Viral sore throat contributes to a significant problem in the community. This study adds to the information and knowledge about epidemiology of viral sore throats in India and also emphasizes on symptom attributes of URIs due to viral etiology. Such, clinical scores could be utilized in primary care settings for predicting viral URI, thereby guiding antibiotic prescription. These algorithms will be cost-effective, less time consuming and have a greater impact in aiding primary care physicians for optimal utilization of antibiotics.

What is already known?

Upper respiratory infections are the most common reason for consulting a doctor and are prescribed the maximum percentage of antibiotics.

What this study adds?

Viral sore throat contributes a significant burden in the community. Clinical scores could help in predicting viral sore throat thereby reducing the amount of prescribed antibiotics for sore throat.

Ethical approval

The Institutional Ethics Committee of the AIIMS, New Delhi approved the study, with an institutional reliance by the United States Centers for Disease Control and Prevention (CDC) Institutional Review Board.
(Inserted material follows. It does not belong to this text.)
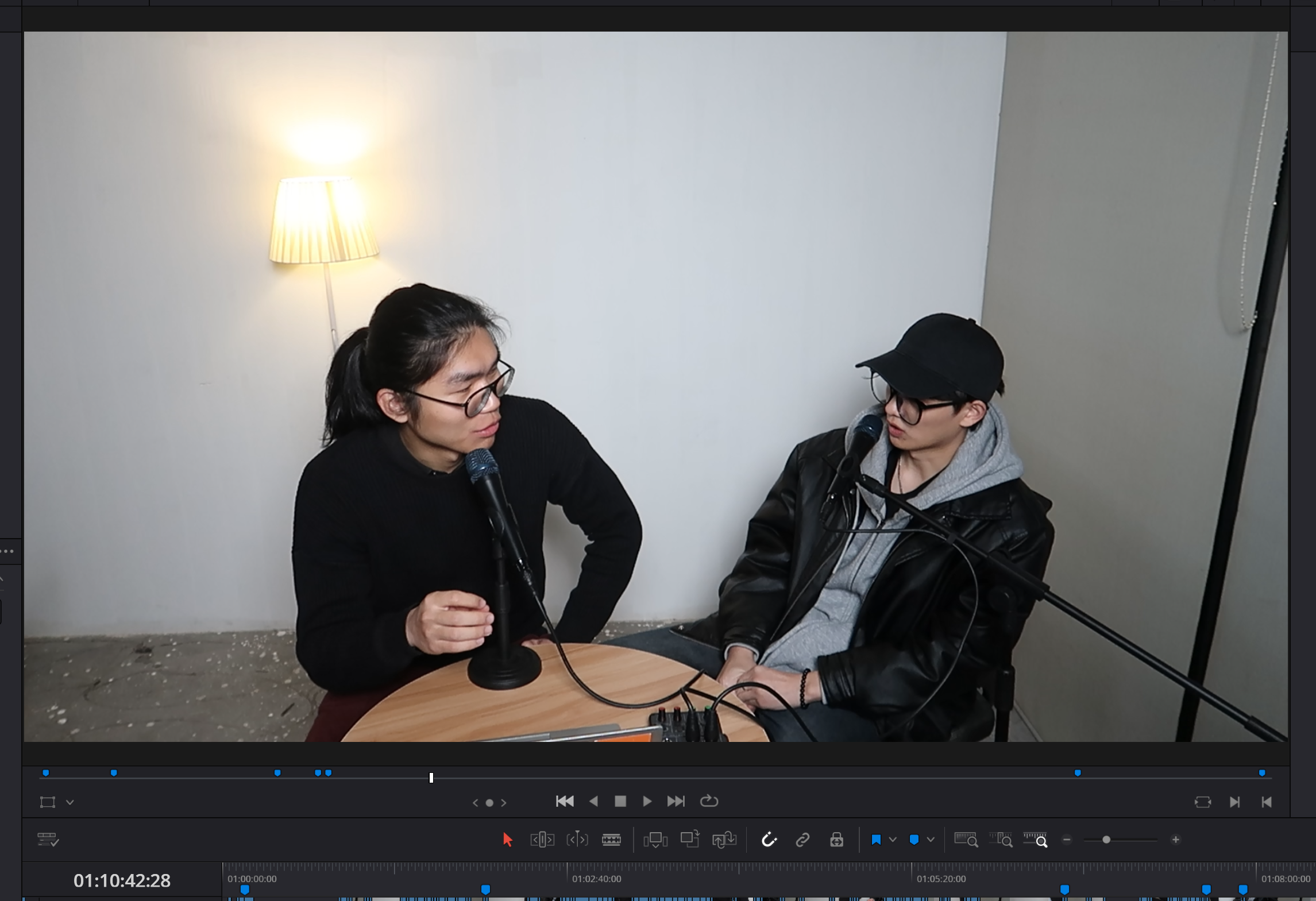Click the Detail Zoom icon
1316x901 pixels.
pyautogui.click(x=1000, y=840)
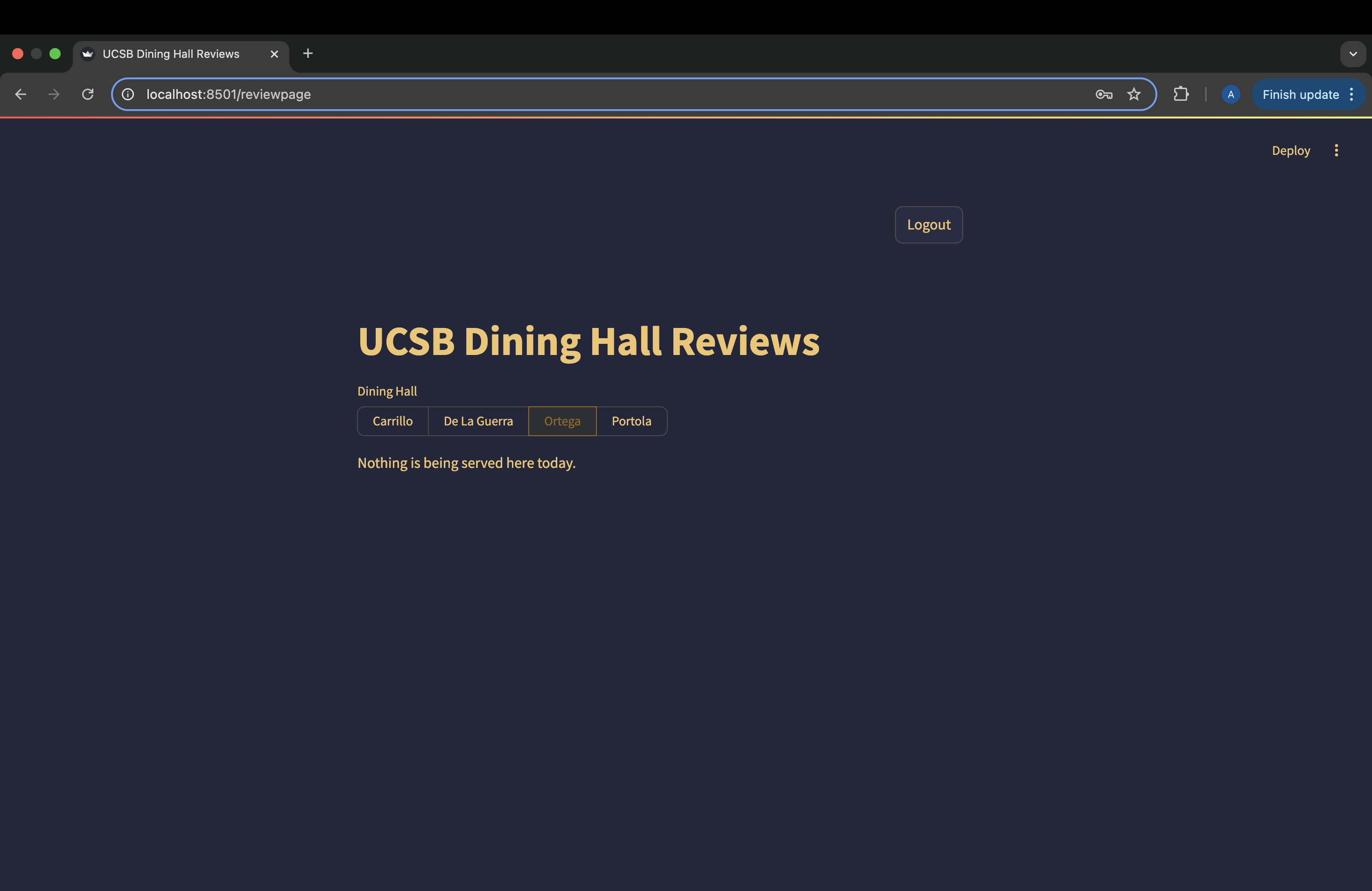Choose the Ortega dining hall option

tap(562, 421)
Financial support and sponsorship

The study is funded by a co-operative agreement between the United States Centers for Disease Control and Prevention (CDC) and the All India Institute of Medical Sciences (AIIMS), New Delhi. This work was supported by the United States Centers for Disease Control and Prevention [U01 IP000492].

Conflicts of interest

The authors do not have a commercial or other association that might pose a conflict of interest with respect to this study.